(Provided entries Opens)
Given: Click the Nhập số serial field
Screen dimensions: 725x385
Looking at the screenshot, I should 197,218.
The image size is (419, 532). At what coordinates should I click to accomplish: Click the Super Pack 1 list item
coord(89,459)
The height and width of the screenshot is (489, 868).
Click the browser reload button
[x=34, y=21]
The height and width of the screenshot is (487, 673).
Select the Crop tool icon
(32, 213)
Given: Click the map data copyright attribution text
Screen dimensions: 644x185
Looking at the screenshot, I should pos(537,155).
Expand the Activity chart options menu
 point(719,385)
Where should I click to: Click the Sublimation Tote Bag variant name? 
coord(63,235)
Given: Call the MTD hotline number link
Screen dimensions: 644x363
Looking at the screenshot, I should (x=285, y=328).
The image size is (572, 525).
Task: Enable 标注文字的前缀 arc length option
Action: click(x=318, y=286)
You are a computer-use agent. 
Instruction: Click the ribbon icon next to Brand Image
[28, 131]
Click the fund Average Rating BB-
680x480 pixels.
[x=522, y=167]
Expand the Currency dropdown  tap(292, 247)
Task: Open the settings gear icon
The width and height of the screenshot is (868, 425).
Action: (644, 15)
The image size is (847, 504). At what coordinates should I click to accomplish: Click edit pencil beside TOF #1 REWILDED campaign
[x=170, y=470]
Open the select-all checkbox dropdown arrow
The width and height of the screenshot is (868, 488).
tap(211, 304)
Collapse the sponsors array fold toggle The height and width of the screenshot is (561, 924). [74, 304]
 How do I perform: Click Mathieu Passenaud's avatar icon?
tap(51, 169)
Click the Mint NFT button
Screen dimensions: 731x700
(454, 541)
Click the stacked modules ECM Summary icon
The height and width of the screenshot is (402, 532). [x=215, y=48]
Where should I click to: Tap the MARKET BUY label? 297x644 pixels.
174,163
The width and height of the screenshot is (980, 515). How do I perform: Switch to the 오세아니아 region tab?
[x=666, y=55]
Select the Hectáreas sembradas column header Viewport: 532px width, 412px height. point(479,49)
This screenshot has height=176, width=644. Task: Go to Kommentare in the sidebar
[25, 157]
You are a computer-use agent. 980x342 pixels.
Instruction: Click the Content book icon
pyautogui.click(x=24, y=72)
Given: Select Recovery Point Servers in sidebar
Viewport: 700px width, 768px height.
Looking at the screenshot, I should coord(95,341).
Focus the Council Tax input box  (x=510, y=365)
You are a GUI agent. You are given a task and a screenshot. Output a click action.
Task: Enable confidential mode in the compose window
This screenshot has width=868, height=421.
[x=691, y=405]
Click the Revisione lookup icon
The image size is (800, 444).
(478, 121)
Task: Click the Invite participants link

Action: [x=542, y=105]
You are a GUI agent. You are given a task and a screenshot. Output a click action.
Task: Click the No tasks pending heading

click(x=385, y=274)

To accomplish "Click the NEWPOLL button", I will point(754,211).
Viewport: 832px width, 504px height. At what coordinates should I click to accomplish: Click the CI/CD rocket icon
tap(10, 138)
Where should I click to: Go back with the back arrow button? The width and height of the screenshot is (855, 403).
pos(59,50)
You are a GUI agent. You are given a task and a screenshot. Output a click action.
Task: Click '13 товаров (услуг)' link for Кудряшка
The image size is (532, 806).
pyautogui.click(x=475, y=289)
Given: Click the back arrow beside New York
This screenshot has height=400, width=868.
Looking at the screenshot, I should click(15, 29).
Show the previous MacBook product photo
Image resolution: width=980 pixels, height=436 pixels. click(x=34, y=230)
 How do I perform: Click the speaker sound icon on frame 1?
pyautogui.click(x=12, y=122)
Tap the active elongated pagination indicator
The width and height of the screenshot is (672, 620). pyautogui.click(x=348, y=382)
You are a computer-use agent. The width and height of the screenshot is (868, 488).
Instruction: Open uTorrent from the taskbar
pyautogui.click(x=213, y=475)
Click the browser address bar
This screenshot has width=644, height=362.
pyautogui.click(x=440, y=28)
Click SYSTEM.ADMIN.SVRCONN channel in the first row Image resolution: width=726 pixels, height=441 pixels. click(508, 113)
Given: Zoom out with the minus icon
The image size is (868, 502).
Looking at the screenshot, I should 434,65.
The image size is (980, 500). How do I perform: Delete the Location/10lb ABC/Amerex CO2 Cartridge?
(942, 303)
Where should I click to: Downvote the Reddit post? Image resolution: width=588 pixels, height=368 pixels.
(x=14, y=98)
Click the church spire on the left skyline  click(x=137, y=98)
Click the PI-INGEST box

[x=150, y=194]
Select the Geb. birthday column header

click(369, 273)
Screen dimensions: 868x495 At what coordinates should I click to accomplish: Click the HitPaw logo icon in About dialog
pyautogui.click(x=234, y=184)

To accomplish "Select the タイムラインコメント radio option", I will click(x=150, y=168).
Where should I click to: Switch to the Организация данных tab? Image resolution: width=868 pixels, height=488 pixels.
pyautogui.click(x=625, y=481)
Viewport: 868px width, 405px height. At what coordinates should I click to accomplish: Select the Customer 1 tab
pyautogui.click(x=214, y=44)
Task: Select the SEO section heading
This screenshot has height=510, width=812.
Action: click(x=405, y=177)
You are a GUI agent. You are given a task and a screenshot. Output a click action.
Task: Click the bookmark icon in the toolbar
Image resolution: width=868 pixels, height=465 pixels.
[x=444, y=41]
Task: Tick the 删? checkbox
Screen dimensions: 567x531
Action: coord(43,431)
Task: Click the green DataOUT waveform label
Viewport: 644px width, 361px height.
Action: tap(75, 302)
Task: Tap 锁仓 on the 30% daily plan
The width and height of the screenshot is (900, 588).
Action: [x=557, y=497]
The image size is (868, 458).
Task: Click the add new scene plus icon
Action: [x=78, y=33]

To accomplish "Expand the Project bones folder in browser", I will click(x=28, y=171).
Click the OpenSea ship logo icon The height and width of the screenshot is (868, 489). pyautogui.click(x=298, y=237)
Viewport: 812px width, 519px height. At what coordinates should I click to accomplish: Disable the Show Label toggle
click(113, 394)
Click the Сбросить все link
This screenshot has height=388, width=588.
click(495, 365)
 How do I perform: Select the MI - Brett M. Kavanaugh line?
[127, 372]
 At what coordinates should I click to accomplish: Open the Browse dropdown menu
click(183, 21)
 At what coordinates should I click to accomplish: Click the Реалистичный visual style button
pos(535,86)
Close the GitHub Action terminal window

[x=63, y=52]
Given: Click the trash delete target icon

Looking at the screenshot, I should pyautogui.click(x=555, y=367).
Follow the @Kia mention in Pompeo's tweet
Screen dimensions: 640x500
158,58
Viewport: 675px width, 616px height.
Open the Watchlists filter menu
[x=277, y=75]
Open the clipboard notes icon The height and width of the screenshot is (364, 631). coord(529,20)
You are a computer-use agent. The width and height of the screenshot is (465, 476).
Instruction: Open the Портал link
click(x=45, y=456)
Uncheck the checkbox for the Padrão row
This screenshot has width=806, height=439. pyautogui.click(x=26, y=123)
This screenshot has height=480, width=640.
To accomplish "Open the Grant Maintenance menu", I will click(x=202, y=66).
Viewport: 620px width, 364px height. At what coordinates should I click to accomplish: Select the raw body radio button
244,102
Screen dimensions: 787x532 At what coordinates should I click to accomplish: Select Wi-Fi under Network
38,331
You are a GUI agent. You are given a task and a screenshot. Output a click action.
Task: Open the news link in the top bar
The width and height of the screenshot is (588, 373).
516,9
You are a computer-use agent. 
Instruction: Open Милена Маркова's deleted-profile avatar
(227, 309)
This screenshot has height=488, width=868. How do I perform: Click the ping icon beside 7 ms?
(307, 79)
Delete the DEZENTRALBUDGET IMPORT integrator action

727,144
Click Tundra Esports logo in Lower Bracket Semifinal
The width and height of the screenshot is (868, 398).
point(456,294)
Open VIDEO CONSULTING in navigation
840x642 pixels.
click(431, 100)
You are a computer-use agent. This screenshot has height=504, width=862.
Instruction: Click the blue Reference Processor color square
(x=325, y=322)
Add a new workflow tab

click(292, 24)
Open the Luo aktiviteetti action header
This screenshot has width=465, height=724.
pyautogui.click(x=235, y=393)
(Provided entries Closes)
Everything above from the line with "Screen dimensions: 731x700" to the line with "Select the Hectáreas", both included, must be repeated exactly, and nothing outside that range.

Screen dimensions: 731x700
(454, 541)
Click the stacked modules ECM Summary icon
The height and width of the screenshot is (402, 532). [x=215, y=48]
Where should I click to: Tap the MARKET BUY label? 297x644 pixels.
174,163
The width and height of the screenshot is (980, 515). How do I perform: Switch to the 오세아니아 region tab?
[x=666, y=55]
Select the Hectáreas sembradas column header Viewport: 532px width, 412px height. point(479,49)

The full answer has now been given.